AOBench is a popular visual compute benchmark that has been ported to dozens of programming models across dozens of platforms. Although not truly representative as a contemporary real time rendering approach, AOBench's per pixel computations, ray casting, and object intersection tests, are quite similar to the computations often performed in advanced pixel shaders of high performance real time rendering engines.

Computationally, AOBench can be described as a simple ray trace kernel applied to a fixed test scene of 3 spheres and 1 plane. For each primary ray that intersects an object, a simple ambient occlusion approximation is computed by random ray casting back into the scene.

#### **Binomial Lattice**

Option pricing is the problem of computing the expected present value of a financial instrument (most usually stocks, but also interest rates, foreign exchange rates, bonds, etc). This is based on a forecast of cashflows over a specific time horizon. The expected présent value is used to determine the fair premium of an option on that instrument. The binomial (tree or lattice) option pricing model is a confluent discretization of a Brownian motion process. Note that for a large number of steps the binomial distribution approximates a Gaussian distribution. The discretization takes the form of a recombinant tree, where each level of the tree represents the set of values the underlying can take at specific points in time in the lifetime of the option. The dataflow of this algorithm is shown in the figure to the left, and pseudocode is given in the next section. Values at the base of the lattice are computed first, and then propagated up the lattice. The expected present value is computed in the topmost node. Although this algorithm uses the (simplistic) Brownian motion assumption, and even then approximates it with a binomial distribution, the binomial lattice option pricing model provides a relatively close approximation to the expected present value for a variety of derivatives and underlying assets, for example early-exercise, path-dependent and log-normally distributed underlying derivatives. It also serves as the basis of more elaborate option pricing algorithms, such as the trinomial tree. In addition, this algorithm is an example of a 2D recurrence which also appears in many other algorithms, such as infinite impulse response filters and matrix factorization.

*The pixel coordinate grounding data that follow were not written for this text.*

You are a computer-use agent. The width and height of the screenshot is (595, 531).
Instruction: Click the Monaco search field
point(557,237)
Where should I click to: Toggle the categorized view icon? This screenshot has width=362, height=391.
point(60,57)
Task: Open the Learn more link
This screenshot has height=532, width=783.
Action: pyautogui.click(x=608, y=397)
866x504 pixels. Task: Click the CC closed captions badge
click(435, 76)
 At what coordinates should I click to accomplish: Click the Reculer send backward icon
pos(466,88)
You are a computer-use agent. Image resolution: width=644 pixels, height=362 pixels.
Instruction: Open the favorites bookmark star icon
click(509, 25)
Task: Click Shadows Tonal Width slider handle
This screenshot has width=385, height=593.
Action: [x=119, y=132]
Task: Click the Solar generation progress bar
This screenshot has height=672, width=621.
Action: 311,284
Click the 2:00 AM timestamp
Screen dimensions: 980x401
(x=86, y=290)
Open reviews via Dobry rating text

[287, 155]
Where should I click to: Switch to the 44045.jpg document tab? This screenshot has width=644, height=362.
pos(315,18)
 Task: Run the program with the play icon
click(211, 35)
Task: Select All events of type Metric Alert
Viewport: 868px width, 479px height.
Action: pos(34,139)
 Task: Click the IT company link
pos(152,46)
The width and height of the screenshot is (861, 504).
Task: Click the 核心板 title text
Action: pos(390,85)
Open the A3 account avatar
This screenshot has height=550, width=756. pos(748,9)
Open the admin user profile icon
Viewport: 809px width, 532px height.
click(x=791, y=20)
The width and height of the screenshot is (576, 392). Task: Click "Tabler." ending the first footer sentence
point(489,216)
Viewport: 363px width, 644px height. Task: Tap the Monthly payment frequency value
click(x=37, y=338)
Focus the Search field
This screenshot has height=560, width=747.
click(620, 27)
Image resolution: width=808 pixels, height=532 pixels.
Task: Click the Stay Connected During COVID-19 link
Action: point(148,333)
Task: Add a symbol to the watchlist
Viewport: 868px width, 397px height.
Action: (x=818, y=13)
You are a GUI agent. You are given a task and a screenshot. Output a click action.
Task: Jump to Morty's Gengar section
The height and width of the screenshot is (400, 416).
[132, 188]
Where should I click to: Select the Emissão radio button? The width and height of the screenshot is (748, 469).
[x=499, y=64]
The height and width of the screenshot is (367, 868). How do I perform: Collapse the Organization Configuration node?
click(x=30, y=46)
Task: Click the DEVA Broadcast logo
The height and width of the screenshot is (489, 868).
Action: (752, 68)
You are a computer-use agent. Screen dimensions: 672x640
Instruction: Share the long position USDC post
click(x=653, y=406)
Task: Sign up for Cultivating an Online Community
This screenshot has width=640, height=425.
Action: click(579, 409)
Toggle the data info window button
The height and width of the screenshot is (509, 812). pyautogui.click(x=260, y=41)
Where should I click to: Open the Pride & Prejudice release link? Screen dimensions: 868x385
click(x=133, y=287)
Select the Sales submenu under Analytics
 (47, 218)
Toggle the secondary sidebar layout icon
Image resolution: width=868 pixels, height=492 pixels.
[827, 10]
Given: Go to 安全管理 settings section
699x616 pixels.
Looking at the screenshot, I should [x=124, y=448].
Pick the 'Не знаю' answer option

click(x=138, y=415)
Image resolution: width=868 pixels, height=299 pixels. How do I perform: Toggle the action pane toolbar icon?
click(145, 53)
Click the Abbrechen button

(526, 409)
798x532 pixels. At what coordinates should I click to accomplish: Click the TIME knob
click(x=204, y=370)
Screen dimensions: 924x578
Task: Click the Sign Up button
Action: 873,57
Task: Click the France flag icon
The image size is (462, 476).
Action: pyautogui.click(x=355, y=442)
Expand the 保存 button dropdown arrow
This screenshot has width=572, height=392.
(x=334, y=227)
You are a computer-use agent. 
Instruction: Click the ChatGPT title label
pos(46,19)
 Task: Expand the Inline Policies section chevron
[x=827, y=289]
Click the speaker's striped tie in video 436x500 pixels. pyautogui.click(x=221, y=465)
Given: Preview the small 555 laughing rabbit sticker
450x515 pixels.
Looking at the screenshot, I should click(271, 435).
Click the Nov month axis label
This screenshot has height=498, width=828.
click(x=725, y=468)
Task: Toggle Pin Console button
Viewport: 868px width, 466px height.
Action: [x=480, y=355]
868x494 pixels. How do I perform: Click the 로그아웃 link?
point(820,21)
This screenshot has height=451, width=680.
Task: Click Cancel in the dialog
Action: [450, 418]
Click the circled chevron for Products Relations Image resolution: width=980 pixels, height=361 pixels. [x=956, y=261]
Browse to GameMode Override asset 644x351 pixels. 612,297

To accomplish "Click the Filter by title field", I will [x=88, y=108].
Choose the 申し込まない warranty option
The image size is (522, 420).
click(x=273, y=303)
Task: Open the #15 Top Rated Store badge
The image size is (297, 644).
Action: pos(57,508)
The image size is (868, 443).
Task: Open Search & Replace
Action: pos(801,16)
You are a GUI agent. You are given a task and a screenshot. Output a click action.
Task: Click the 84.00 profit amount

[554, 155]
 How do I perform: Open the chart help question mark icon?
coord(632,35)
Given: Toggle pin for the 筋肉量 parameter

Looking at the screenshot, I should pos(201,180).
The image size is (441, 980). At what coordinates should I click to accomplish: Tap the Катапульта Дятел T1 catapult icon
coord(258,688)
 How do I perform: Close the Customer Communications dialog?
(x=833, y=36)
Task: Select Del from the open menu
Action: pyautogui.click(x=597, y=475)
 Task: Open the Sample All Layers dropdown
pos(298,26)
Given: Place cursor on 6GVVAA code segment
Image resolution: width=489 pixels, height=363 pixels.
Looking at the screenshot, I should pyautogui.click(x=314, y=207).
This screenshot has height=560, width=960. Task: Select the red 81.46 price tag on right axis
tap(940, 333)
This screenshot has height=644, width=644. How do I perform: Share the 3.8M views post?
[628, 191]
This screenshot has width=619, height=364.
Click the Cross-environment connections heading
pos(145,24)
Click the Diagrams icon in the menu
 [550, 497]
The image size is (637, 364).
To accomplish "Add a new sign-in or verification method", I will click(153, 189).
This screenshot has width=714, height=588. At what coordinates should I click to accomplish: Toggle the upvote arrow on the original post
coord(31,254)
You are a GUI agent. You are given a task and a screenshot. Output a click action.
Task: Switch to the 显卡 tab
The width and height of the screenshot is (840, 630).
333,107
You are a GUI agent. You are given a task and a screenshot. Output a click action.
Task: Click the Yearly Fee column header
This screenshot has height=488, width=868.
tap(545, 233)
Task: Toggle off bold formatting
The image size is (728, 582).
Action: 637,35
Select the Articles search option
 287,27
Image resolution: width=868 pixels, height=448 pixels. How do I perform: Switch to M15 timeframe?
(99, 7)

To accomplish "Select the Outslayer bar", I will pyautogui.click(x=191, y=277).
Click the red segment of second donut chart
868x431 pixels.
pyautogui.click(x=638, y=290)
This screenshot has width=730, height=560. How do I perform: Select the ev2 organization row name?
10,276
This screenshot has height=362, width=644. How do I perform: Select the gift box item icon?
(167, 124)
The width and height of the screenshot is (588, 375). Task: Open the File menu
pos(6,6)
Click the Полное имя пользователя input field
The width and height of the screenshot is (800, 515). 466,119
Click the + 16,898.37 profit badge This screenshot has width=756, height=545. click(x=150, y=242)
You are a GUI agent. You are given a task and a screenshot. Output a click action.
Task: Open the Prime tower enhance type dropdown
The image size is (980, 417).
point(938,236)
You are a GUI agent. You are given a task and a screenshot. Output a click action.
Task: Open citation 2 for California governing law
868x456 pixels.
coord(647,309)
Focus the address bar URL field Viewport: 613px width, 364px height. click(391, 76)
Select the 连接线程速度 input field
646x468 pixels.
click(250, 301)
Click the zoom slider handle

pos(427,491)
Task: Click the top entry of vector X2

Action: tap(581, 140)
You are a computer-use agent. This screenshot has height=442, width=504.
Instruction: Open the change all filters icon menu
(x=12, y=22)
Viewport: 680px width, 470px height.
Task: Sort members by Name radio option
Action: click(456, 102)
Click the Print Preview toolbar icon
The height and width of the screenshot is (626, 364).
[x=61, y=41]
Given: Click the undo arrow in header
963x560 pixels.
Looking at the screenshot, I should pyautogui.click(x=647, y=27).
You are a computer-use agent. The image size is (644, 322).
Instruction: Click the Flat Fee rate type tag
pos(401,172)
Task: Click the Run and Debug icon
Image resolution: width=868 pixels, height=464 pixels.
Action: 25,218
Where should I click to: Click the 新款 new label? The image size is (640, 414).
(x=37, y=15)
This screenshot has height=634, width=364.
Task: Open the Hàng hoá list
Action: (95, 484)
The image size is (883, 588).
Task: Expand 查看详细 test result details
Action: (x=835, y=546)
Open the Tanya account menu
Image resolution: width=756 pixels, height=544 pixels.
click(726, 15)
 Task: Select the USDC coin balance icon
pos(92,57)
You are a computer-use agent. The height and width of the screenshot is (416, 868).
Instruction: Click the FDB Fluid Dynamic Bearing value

### Measurement System Configuration

| Operating System       | Windows Server 2008 R2 Enterprise – Service Pack 1                                                             |
|------------------------|----------------------------------------------------------------------------------------------------------------|
| Processor              | Intel® Xeon® CPU X7560 @ 2.27Ghz (4 processors)                                                                |
| Installed Memory (RAM) | 64.0 GB                                                                                                        |
| System Type            | 64-bit Operating System                                                                                        |
| Computer name          | Fxe32win02.amr.corp.intel.com                                                                                  |
| Intel Compiler         | Intel(R) C++ Intel(R) 64 Compiler XE for applications running on Intel(R) 64, Version 12.10.233 Build 20110811 |
| Microsoft Compiler     | Microsoft Visual Studio 2010, Version 10.0.31118.1.SP1Rel                                                      |